### What this task involves
Retype the entries exactly; omit all pictures.
*** Opening of Supplied information ***
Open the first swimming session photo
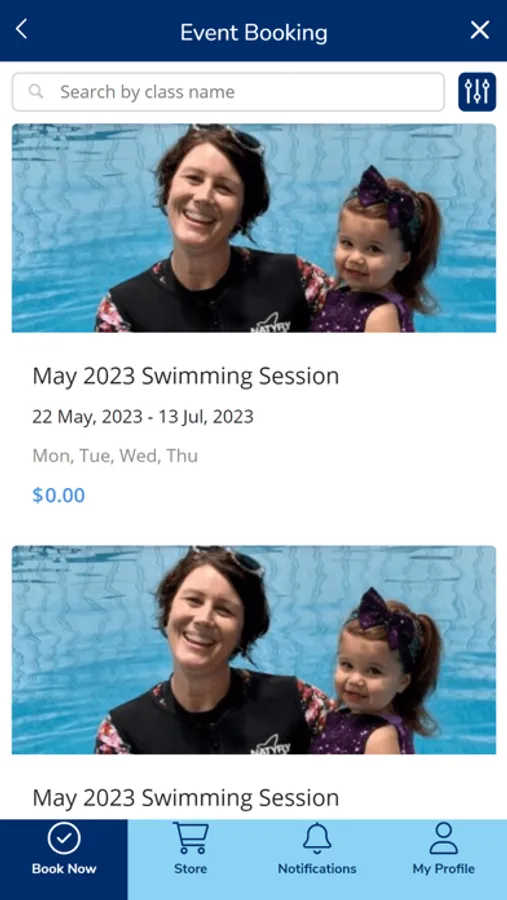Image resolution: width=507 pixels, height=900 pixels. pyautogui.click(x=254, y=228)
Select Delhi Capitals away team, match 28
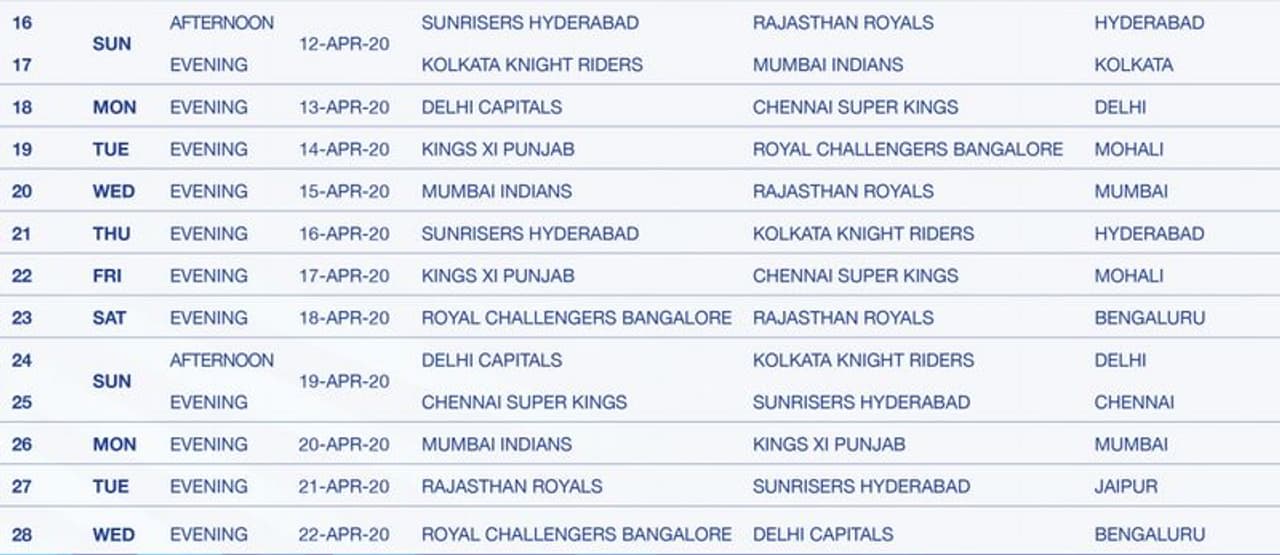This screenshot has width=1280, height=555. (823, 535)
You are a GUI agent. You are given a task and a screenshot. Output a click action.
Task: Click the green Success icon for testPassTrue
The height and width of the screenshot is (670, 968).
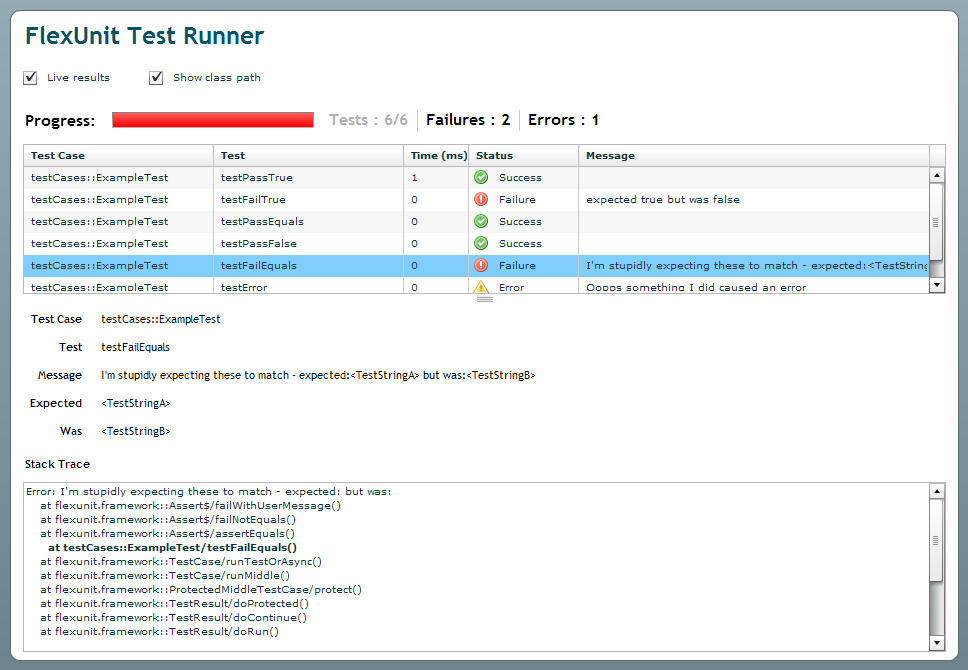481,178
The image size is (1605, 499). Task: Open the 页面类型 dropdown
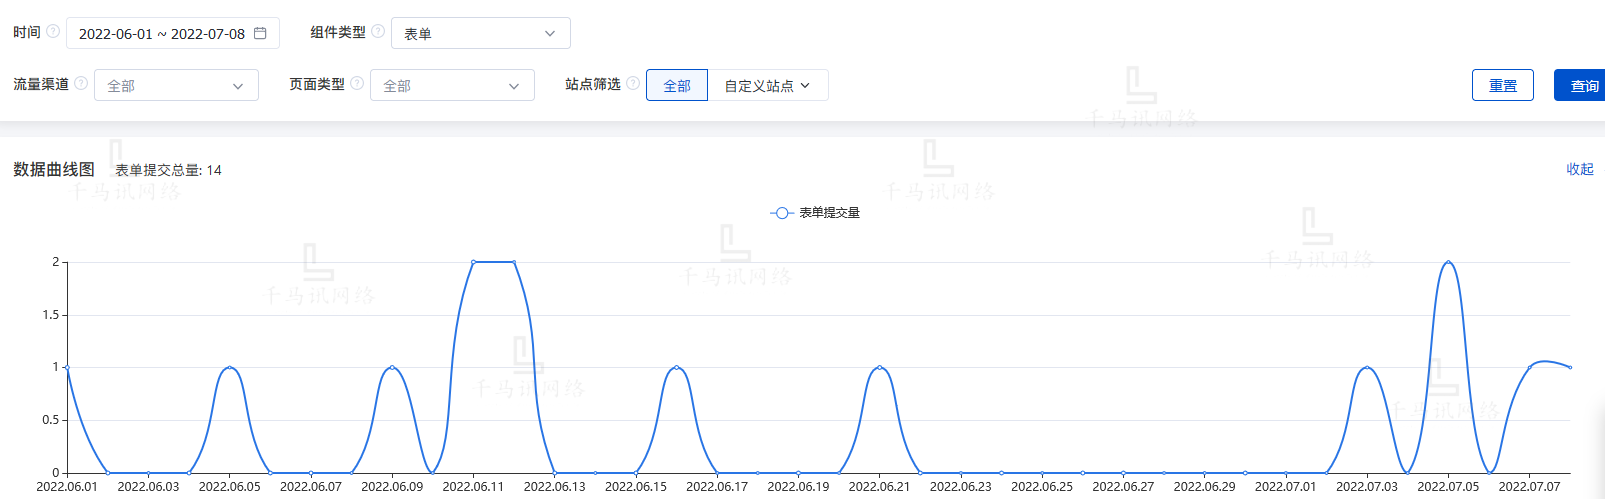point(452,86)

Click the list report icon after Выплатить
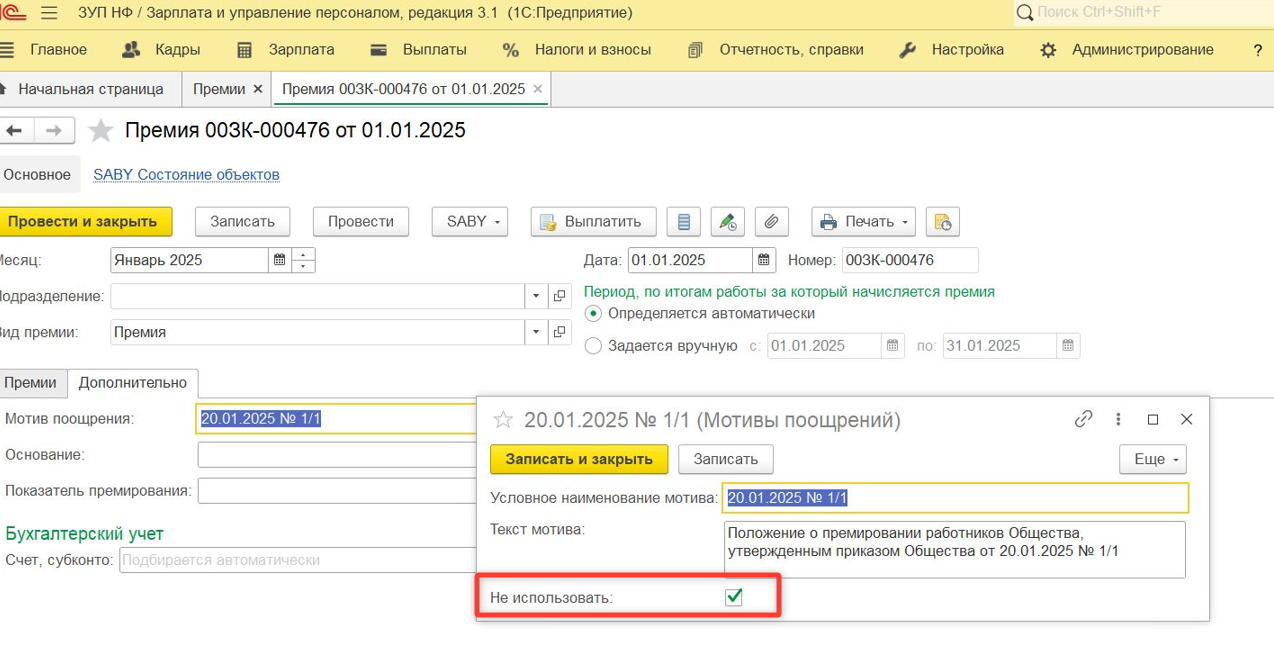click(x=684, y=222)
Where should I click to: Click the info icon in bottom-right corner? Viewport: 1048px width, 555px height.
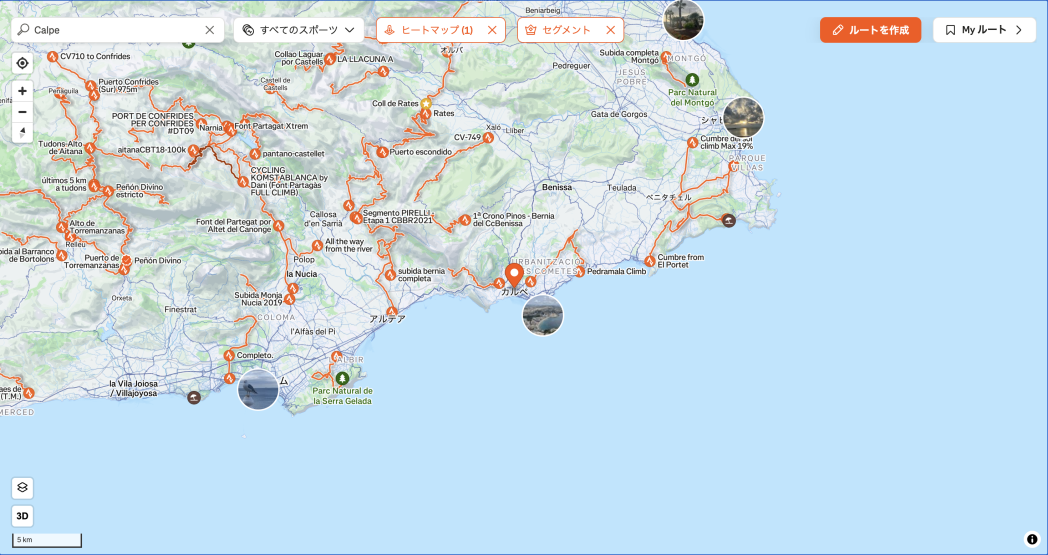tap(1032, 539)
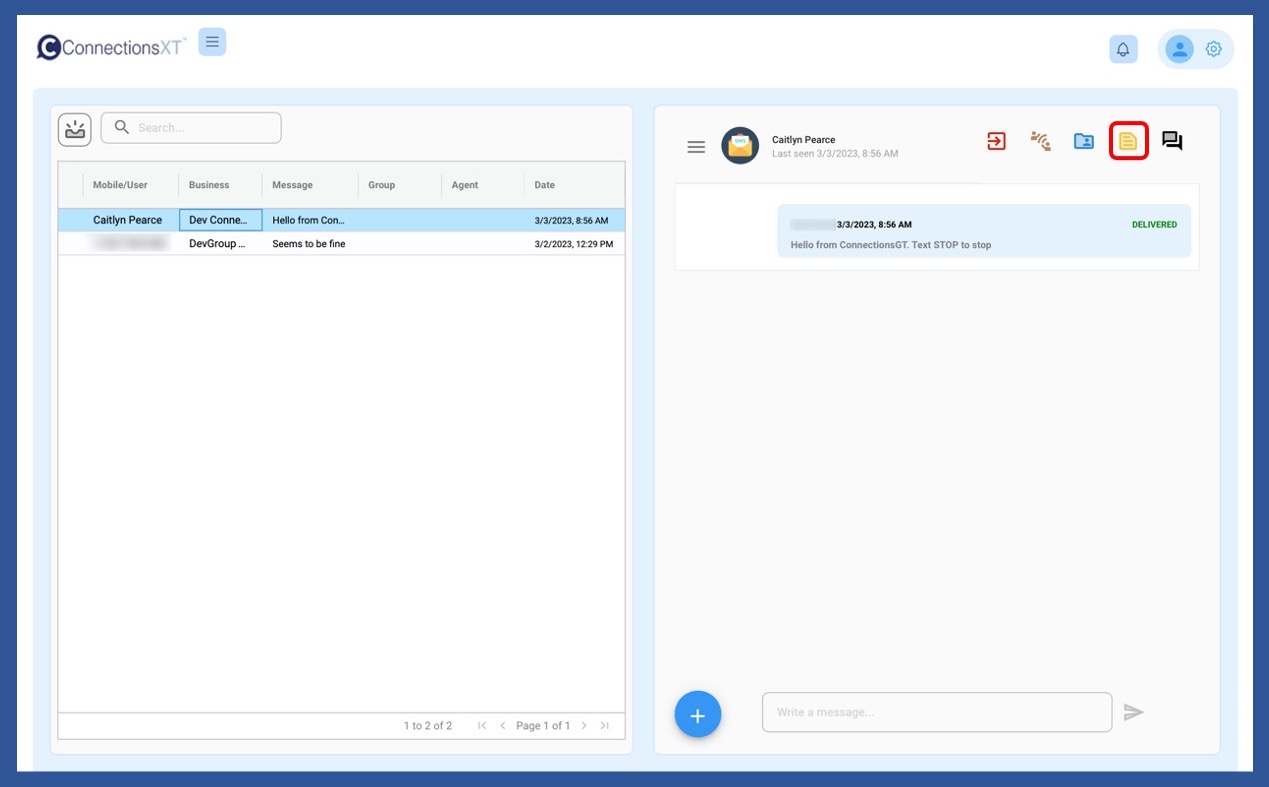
*** Close of Supplied information ***
### Answer for this exercise
Open the first swimming session photo
Image resolution: width=507 pixels, height=900 pixels. pyautogui.click(x=254, y=228)
Select Delhi Capitals away team, match 28
This screenshot has width=1280, height=555. (823, 535)
You are a GUI agent. You are given a task and a screenshot. Output a click action.
Task: Click the green Success icon for testPassTrue
The height and width of the screenshot is (670, 968).
481,178
The image size is (1605, 499). Task: Open the 页面类型 dropdown
point(452,86)

Click the list report icon after Выплатить
click(x=684, y=222)
Where should I click to: Click the info icon in bottom-right corner? Viewport: 1048px width, 555px height.
tap(1032, 539)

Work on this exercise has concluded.